Wednesday, August 11, 2010

2 Ways to Read Your Bible

I preached a sermon last Sunday that bothered me.

It is not that I disagree with what I said or regret preaching the sermon. It just bothered me. It bothered me because I did not want to listen to what I had to say.

The sermon was about the proper way in which one should read their Bible. It would have been easy to stand up and say, "You should read your Bible everyday for at least 30 minutes - 15 from the New Testament and 15 from somewhere else in the New Testament."

What I did was look at two ways we tend to read our Bible. The sermon was titled, "A Mirror and a Magnifying Glass."

Sometimes we use the Bible as a mirror.

We look into it to examine ourselves. We read the story of God redeeming His people and ask questions like, "How should this change how I treat my neighbor?" and, "How can God's forgiveness of my sins influence the way I forgive others?"

Other times we use the Bible as a magnifying glass.

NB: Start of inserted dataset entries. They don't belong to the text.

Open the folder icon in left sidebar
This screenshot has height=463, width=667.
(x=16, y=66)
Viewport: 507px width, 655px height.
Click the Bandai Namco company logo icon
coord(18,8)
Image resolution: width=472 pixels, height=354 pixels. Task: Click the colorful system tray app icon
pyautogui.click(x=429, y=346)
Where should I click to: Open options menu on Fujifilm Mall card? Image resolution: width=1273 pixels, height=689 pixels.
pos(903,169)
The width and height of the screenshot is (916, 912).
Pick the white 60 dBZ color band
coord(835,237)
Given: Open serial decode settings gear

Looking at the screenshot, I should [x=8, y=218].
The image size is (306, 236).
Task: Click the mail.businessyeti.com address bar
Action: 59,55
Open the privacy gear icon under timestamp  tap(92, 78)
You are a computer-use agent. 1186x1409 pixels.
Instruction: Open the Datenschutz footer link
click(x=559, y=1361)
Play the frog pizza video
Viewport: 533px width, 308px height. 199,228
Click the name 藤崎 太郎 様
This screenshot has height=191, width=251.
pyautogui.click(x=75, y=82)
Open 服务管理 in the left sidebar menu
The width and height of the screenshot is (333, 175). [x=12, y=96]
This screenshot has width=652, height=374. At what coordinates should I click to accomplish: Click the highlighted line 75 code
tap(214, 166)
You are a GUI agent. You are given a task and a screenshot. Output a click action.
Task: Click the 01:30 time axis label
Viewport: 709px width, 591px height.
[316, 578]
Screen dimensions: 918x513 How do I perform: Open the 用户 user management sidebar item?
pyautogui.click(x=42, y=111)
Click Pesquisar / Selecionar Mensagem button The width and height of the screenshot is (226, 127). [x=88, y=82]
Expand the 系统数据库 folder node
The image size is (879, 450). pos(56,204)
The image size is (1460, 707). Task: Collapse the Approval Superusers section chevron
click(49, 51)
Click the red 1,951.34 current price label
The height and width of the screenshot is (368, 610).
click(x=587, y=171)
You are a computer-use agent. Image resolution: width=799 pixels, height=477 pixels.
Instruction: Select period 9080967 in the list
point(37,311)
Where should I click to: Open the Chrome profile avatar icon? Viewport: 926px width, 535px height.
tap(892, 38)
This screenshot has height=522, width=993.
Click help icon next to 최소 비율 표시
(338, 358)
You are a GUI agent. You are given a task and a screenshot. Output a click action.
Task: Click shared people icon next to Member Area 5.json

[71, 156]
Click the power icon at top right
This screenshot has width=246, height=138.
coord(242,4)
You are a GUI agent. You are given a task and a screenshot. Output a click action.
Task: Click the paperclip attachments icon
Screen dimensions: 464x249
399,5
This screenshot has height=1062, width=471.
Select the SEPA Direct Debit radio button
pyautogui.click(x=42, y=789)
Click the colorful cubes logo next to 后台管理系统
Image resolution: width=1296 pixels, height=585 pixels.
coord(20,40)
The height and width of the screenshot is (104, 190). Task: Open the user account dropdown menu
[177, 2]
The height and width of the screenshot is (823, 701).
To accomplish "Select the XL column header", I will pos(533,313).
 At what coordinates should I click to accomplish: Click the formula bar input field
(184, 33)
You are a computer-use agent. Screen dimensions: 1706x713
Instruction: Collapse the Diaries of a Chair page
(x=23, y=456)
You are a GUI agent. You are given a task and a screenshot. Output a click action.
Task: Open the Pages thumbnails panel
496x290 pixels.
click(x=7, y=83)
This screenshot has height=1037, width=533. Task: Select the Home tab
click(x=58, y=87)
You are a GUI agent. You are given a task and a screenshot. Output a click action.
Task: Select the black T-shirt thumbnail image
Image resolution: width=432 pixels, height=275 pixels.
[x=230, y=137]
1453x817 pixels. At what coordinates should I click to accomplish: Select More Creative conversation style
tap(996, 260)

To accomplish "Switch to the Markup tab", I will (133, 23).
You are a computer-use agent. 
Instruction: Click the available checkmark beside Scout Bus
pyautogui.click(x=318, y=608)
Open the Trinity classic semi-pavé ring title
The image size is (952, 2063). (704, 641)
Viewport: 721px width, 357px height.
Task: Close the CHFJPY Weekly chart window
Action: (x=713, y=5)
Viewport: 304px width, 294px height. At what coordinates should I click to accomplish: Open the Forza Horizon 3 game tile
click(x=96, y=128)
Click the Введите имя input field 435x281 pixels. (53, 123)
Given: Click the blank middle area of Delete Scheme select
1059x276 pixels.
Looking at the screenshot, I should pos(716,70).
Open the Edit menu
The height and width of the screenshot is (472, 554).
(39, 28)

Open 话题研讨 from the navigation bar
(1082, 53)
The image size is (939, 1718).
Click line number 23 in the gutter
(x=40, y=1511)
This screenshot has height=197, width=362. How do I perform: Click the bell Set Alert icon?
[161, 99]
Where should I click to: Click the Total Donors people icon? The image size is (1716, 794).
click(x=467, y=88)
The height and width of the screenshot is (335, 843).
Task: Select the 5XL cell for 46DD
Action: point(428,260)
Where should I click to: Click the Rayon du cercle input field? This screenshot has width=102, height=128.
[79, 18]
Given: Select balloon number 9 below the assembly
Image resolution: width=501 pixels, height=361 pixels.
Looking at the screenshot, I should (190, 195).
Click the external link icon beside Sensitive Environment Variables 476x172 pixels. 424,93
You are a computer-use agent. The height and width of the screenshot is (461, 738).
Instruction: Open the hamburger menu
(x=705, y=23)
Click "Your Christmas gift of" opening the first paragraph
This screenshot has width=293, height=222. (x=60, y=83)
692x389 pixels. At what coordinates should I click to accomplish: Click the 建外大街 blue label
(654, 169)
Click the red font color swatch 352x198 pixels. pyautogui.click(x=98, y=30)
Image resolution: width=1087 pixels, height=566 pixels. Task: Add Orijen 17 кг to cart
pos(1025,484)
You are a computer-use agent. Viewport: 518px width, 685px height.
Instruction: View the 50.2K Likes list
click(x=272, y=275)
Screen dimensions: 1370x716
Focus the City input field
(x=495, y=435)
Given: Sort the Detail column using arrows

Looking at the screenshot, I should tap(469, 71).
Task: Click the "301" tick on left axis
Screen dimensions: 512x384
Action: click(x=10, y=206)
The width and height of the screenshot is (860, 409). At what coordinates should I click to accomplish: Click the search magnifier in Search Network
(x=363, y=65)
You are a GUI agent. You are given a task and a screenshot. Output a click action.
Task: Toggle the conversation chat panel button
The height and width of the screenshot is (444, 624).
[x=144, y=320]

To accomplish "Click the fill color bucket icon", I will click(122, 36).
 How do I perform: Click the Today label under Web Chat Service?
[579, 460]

We look into it to examine others. We read the stories of Jesus rebuking the Pharisees and say things like, "I have run into some Pharisees in my day." and, "I sure am glad I am not like the people I know who are like that Pharisee who said that he sure was glad he wasn't like that tax collector."

This sermon bothered me because I am good at the magnifying glass method. When I was young, I was very good at judging the flaws of others. I could tell you all the sins of my classmates and knew how they compared to my good qualities.

As I grew in my relationship with The Creator, I realized how wrong my attitude was. I then started to judge all those who still judged as I once did.

Satan used my holy momentum to flip me over his head.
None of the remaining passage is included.